Z perspektywy nauczycieli najprostszym rozwiązaniem, jednocześnie zawierającym elementy świata cyfrowego są aplikacje do mierzenia tętna (np. Instant Heart Rate: HR Monitor lub Google Fit), bądź też popularne krokomierze (np. Krokomierz – Licznik Kroków), instruktażowe filmy dotyczące zasad konkretnej dyscypliny (np. kanał wfonline na YouTube) czy też przykłady ćwiczeń. Zanim jednak jako nauczyciele zanim podejmiemy decyzję o wykorzystaniu tych narzędzi zastanówmy się, czy rzeczywiście są one atrakcyjne dla uczniów?

Jeżeli odpowiedziałaś/odpowiedziałeś „nie” na powyższe pytanie to zapewne zastanawiasz się, co w takim razie mogłoby być dla uczniów atrakcyjne? Odpowiedź oczywiście nie jest prosta. Niestety, zależy to od wielu czynników, a przede wszystkim od narzędzi cyfrowych, które posiada szkoła, nauczyciel/nauczycielka i sami uczniowie w swoich domach. Bardzo prawdopodobne, że to właśnie uczniowie będą posiadać najlepszy sprzęt i największe możliwości. Mając na uwadze, że uczniowie są cyfrowymi tubylcami, a gros czasu spędzają w internecie być może dobrym pomysłem będzie ukierunkowanie ich zainteresowań w stronę e-sportu.

Bez wątpienia najbardziej atrakcyjnym wyborem byłyby narzędzia, wykorzystujące wirtualną rzeczywistość (np. Meta Quest). Wówczas uczniowie mogliby spróbować sportów niedostępnych dla nich w rzeczywistości – zagrać w tenisa, golfa, wcielić się w rolę dżokeja czy skoczka narciarskiego lub też zagrać w kręgle.

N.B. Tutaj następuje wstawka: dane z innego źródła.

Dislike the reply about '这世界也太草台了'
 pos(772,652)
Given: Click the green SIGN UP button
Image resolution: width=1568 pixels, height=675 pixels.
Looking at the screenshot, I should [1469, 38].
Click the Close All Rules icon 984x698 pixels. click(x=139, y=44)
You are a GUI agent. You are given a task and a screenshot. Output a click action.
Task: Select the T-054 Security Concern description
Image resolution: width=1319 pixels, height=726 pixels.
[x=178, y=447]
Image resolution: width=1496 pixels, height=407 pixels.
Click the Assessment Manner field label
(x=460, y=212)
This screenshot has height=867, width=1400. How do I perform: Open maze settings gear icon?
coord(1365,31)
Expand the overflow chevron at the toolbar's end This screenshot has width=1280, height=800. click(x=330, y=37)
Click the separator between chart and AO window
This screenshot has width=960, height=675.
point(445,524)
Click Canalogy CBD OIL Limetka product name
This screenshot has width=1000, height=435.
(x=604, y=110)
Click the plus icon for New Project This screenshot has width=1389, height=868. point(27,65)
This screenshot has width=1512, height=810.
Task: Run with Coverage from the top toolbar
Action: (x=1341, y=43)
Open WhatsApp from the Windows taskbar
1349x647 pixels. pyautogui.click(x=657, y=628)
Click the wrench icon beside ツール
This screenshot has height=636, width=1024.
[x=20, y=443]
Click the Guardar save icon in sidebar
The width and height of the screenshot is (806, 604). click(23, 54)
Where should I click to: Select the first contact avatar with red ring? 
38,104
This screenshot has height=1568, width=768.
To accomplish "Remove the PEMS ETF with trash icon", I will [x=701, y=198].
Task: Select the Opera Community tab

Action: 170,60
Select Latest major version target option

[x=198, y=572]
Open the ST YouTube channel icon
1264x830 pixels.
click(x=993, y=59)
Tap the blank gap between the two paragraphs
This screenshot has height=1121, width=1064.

Powyższa propozycja dotyczyć będzie jednakże niewielkiej liczby szkół czy uczniów. O wiele bardziej realistyczne jest posiadanie konsoli do gier. W takim przypadku uczniowie mogliby w trakcie trwania całego semestru rywalizować ze sobą w wybraną przez siebie grę, związaną z konkretną dyscypliną, np. koszykówką (np. NBA 2K22) lub piłką nożną (np. FIFA22). Taki turniej nie musiałby ograniczać się do konkretnej klasy, ale mógłby objąć wszystkich zainteresowanych nim uczniów w całej szkole, co mogłoby także mieć pozytywny wpływ na więzi społeczne pomiędzy uczniami różnych klas (szczególnie istotne w czasie okresów nauki zdalnej). W ten sam sposób, acz z wykorzystaniem komputera można rozgrywać wewnątrzszkolne turnieje szachowe.

Rozwiązania zaproponowane powyżej są raczej bierne i nie muszą odpowiadać każdemu nauczycielowi wychowania fizycznego. Mogą być traktowane jako pozalekcyjna aktywność dodatkowa, a w przypadku powrotu nauki zdalnej jako pewien zamiennik, ucząc przy okazji podstawowych zasad gier zespołowych i indywidualnych.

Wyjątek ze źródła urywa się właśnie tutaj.